Dataset entries:
--- --- ---

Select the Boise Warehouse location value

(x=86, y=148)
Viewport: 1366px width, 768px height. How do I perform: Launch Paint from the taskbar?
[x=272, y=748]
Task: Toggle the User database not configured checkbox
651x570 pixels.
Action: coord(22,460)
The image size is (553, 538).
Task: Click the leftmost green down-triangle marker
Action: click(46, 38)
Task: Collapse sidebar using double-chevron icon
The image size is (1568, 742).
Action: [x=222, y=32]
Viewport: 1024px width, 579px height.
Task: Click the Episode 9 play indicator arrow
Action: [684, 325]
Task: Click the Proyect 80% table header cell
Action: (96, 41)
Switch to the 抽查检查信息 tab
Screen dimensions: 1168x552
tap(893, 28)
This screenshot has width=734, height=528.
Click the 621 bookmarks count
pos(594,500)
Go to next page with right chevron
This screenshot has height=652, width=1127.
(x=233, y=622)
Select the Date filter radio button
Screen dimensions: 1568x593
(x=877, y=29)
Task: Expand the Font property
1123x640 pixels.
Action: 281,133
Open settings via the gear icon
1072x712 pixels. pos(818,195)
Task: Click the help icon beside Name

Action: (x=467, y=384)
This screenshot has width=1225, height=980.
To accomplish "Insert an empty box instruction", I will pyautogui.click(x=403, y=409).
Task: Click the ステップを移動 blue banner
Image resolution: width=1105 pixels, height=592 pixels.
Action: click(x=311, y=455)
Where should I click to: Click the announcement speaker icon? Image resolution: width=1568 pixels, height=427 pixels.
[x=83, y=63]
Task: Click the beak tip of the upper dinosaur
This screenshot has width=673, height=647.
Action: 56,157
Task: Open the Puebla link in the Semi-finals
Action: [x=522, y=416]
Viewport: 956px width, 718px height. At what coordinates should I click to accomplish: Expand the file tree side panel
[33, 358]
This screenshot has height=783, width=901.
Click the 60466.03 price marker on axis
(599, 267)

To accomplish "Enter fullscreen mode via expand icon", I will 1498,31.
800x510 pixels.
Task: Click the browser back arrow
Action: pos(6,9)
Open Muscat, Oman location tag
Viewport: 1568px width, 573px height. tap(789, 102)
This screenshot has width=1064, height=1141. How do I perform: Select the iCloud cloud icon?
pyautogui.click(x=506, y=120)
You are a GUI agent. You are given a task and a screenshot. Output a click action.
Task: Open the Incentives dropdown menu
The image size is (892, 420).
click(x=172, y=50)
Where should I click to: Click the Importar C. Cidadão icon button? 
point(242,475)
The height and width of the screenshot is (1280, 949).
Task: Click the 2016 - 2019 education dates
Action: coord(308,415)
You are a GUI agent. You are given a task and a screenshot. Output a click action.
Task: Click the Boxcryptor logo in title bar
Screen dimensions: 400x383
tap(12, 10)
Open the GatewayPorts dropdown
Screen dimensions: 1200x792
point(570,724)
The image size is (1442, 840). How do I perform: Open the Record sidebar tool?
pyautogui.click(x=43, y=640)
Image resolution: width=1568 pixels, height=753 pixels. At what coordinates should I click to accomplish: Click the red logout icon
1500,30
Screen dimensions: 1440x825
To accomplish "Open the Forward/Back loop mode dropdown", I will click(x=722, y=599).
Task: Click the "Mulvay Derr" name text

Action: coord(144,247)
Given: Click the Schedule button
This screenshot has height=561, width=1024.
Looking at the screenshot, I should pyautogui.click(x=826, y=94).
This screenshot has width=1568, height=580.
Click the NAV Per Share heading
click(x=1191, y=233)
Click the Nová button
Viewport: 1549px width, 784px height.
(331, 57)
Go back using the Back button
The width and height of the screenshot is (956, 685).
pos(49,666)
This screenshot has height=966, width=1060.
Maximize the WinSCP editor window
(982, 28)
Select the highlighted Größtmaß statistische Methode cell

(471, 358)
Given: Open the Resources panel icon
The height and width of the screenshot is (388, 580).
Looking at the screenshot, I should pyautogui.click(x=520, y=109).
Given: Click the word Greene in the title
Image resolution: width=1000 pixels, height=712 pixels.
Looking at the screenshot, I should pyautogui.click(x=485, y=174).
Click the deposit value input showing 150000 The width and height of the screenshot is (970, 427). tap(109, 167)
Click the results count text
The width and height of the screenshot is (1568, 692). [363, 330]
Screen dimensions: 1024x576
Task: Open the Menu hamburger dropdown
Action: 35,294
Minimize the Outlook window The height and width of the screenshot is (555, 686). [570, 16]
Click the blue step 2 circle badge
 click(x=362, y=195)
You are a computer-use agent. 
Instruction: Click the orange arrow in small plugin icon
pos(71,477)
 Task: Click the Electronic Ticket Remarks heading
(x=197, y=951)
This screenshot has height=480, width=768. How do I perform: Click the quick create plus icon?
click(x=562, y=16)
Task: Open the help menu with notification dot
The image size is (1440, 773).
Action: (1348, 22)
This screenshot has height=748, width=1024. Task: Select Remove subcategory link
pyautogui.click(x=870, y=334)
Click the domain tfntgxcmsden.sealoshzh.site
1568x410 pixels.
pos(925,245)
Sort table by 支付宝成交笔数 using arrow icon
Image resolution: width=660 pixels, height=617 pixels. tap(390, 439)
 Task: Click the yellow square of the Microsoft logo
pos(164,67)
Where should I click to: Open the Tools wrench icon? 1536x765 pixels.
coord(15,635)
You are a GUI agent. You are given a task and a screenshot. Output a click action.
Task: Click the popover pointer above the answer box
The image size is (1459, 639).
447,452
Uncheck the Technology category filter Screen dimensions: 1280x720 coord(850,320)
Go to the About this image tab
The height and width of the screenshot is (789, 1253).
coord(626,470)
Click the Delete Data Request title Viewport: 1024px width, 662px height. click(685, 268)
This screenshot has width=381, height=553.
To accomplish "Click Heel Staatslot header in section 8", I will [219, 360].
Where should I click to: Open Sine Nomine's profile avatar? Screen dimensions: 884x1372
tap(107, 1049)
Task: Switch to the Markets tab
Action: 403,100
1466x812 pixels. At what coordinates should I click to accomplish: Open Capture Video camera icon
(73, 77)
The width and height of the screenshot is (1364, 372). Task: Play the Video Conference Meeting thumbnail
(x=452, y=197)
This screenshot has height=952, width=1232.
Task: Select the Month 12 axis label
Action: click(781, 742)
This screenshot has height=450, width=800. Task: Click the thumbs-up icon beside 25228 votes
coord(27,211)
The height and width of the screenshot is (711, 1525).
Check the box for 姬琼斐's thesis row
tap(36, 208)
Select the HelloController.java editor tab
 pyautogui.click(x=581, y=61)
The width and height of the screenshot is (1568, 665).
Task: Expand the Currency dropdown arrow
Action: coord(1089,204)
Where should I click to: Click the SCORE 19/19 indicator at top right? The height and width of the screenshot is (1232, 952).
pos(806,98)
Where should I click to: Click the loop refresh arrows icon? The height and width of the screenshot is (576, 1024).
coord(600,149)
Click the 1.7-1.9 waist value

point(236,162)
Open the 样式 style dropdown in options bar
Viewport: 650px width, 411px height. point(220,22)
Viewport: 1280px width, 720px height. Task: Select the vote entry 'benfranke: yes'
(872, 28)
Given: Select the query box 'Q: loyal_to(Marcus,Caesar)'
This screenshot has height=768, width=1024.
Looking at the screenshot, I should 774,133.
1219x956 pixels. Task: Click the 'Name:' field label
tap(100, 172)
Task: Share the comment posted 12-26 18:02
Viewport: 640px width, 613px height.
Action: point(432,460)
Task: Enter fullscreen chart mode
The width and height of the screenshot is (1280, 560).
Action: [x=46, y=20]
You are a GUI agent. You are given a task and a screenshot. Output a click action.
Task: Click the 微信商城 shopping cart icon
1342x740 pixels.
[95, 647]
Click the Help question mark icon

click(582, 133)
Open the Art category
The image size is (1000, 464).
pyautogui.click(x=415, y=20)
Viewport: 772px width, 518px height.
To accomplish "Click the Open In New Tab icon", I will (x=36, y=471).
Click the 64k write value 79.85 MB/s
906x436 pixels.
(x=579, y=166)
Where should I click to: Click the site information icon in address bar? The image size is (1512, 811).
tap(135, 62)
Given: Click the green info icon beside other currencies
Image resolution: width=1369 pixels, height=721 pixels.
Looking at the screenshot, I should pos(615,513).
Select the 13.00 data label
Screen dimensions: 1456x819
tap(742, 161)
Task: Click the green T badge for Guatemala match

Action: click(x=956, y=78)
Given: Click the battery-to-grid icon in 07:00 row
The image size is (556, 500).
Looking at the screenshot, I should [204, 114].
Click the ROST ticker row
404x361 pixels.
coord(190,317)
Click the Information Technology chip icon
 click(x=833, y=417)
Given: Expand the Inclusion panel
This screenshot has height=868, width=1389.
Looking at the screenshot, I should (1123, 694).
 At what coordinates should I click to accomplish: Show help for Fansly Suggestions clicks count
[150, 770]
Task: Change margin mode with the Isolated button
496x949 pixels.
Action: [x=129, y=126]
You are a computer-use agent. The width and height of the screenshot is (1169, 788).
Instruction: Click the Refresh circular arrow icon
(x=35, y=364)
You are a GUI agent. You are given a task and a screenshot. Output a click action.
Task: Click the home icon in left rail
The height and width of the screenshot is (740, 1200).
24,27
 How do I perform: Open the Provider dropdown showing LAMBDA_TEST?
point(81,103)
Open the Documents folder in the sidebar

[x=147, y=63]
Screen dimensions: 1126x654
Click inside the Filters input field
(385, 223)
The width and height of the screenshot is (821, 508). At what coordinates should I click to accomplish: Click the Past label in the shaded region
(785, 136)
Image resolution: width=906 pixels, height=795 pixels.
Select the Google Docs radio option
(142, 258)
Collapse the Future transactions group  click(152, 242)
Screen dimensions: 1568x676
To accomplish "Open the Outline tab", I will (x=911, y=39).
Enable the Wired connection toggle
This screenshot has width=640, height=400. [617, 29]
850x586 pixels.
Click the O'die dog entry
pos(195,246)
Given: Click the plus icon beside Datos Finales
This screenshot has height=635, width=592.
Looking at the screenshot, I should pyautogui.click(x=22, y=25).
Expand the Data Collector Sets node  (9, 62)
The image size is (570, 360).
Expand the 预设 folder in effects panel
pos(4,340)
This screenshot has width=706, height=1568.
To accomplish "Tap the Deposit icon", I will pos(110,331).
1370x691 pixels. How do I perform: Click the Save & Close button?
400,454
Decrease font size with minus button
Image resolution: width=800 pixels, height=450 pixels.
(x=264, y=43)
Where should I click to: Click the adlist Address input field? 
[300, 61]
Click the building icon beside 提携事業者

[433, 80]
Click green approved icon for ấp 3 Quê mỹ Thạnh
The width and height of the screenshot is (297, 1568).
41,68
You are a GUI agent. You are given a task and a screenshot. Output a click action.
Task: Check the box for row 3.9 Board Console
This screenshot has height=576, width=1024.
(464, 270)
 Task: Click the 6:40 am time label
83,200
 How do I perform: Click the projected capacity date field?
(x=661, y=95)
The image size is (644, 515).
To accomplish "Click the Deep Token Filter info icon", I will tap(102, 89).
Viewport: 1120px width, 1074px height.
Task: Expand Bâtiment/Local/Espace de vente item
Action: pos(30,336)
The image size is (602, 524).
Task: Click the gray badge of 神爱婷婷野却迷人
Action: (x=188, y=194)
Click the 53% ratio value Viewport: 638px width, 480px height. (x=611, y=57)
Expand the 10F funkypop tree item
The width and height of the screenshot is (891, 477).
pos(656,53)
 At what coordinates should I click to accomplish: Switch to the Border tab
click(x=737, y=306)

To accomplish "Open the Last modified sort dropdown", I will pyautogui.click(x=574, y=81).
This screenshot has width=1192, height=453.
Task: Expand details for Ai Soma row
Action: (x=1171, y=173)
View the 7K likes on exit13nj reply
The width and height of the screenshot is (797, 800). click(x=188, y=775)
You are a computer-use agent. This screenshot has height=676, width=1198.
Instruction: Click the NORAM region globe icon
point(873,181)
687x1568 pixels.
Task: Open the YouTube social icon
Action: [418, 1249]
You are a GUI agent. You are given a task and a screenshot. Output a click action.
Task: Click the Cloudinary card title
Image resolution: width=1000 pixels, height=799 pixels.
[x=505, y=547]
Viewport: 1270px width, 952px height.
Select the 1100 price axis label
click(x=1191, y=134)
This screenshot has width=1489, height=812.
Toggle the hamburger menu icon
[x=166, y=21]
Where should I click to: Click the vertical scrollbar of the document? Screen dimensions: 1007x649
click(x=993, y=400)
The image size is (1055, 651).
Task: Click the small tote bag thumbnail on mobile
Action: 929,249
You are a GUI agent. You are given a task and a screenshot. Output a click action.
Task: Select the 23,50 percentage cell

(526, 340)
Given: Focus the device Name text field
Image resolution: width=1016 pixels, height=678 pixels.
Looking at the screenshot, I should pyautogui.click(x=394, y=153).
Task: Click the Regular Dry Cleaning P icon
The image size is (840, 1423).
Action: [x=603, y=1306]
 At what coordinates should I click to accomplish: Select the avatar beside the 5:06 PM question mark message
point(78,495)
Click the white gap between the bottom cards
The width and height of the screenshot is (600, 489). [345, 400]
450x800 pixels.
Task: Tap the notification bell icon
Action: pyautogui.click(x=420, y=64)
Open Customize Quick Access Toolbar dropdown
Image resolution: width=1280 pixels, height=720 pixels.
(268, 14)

--- --- ---

## Work order
Search term "title": return each line of the data that contains it.

## Expected output
Task: Click the Boxcryptor logo in title bar
Given: Click the word Greene in the title
Click the Delete Data Request title Viewport: 1024px width, 662px height. click(685, 268)
Task: Click the Cloudinary card title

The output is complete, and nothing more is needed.